Fluidization of fine coal particles in an ultrasound enhanced gas-solid fluidized bed

Coal continues to be one of the most important primary energy sources and is a major contributor to economic growth, especially in the developing world. Coal fines are an unavoidable by-product of coal extraction. Fine coal is classified as waste when it is too difficult or uneconomical to process and thus disposed of into waste ponds. This leads to environmental liability and loss of valuable high-quality product. There have been numerous studies regarding the efficient processing of fine coal particles, to realise the full economic potential whilst reducing the product's environmental risks.

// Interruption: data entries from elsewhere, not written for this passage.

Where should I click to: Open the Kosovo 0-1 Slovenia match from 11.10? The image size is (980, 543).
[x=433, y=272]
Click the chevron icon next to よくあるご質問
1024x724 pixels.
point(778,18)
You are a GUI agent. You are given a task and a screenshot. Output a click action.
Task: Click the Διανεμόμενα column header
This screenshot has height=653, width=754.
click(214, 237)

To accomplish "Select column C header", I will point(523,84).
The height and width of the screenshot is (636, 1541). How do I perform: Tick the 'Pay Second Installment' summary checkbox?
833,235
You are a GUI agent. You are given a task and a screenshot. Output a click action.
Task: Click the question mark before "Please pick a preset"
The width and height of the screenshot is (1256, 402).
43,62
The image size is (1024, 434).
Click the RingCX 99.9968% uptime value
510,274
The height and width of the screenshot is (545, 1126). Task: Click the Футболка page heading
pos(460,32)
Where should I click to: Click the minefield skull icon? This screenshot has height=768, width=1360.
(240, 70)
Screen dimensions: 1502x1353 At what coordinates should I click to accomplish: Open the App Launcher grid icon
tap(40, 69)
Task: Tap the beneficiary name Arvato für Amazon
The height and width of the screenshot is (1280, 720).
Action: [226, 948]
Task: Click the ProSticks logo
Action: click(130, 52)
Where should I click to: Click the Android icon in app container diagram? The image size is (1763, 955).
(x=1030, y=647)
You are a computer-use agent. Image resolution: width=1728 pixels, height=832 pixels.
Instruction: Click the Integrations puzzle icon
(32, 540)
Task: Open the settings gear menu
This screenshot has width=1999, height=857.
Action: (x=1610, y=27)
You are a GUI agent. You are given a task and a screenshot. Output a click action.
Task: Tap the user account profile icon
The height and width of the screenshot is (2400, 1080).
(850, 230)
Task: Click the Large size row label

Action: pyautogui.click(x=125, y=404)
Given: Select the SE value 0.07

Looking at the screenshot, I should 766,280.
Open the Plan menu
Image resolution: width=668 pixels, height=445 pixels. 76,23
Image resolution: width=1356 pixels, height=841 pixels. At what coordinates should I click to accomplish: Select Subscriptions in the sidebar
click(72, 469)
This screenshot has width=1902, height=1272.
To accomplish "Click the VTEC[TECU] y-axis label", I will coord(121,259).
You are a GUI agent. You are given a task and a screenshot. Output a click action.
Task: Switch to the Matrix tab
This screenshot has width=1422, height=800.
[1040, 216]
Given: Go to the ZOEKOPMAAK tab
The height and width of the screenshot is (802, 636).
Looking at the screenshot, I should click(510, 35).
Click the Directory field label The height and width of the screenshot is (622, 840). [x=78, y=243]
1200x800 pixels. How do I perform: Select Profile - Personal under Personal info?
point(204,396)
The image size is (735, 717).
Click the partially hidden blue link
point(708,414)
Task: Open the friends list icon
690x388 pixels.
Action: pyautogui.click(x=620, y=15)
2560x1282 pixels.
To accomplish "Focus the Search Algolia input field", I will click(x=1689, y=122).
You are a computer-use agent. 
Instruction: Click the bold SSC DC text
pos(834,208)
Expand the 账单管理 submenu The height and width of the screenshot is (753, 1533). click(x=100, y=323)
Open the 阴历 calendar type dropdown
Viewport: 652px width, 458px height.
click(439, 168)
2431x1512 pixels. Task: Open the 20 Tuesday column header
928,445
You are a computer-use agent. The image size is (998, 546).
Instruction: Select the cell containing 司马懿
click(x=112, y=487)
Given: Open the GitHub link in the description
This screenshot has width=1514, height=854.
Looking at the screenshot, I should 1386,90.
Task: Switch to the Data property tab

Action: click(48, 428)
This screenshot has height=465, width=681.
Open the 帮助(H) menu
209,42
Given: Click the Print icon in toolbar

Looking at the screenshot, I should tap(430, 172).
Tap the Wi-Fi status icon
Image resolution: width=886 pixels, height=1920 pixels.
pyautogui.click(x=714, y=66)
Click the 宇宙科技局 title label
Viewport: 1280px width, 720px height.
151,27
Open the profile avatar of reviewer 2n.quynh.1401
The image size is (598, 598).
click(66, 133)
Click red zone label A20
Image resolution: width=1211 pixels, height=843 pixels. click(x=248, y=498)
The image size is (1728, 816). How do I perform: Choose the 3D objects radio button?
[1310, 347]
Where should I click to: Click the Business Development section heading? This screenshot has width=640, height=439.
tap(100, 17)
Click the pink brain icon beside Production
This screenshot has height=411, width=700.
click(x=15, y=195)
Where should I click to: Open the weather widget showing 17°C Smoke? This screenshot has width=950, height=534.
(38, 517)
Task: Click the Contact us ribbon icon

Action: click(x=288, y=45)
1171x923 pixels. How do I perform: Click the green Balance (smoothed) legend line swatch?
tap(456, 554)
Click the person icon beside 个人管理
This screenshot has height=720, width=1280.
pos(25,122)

Fluidization is commonly used in the processing of powders or fine particles since it enables continuous powder handling and promotes good particulate mixing. However, the fluidization of fine particles is challenging due to the propensity for channelling, clustering and elutriation. Enhanced fluidization methods have been used to overcome these problems. Several methods that have been employed include electric or magnetic fields, mechanical vibrations, centrifugal forces, introduction of foreign particles, the use of microjets and the use of acoustic sound waves. This study considered the use of in-situ ultrasound as a new alternative enhanced fluidization technique. The overall aim of this research project was to quantitatively determine the improvement in the fluidization behaviour of fine coal particles, under the influence of ultrasound. This new technique helped prevent channel formation, and bed cracking, and improvement in fluidization regimes were observed. Decreasing minimum fluidization velocities were observed for increasing ultrasonic intensities, across various bed heights. The addition of the ultrasound correction factor was able to improve the prediction capability of the model that was developed for the minimum fluidization velocity. The reduction in minimum fluidization velocity shows promise for reduced energy consumption, and increased production throughput, of the fine coal particle processing industry. Overall the novel application of ultrasound improved the quality and operability of the fluidization of fine coal particles.